One important focus of the conference, Zöllner stated at the outset, would be a deep dive into the various aspects of workshop practice in Leonardo’s circle, and an examination of how “personal style” and workshop style can be distinguished from one another. Conceptually, Zöllner said, the Saudi Salvator Mundi is as much a Leonardo as the London Virgin of the Rocks—the latter evidently made with considerable workshop involvement. A major conclusion, he argued, is that we will have to rethink our concept of authorship. However, the art market, which depends on the commodification of a “personal style” or “brand”, presents a real obstacle to this.

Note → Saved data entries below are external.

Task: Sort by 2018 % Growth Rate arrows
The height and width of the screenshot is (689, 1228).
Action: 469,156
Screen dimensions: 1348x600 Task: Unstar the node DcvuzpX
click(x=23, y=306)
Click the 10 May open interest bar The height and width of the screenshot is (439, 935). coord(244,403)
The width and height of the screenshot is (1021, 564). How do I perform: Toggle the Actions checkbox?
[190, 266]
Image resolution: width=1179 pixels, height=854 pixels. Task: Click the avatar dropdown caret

Two of the distinguished academics who spoke at the first full day of the conference—Pietro C. Marani (Politecnico Milan) and Maria T. Florio (Milan)—were among the five experts who were invited to the notorious National Gallery meeting before the painting’s inclusion in the Gallery’s 2011 Leonardo da Vinci: Painter at the Court of Milan exhibition. Notorious, because these five experts were said to have helped form the “scholarly consensus” that memorably allowed the gallery and later Christie’s to go with a full-blown attribution to Leonardo, with no mention of workshop at all.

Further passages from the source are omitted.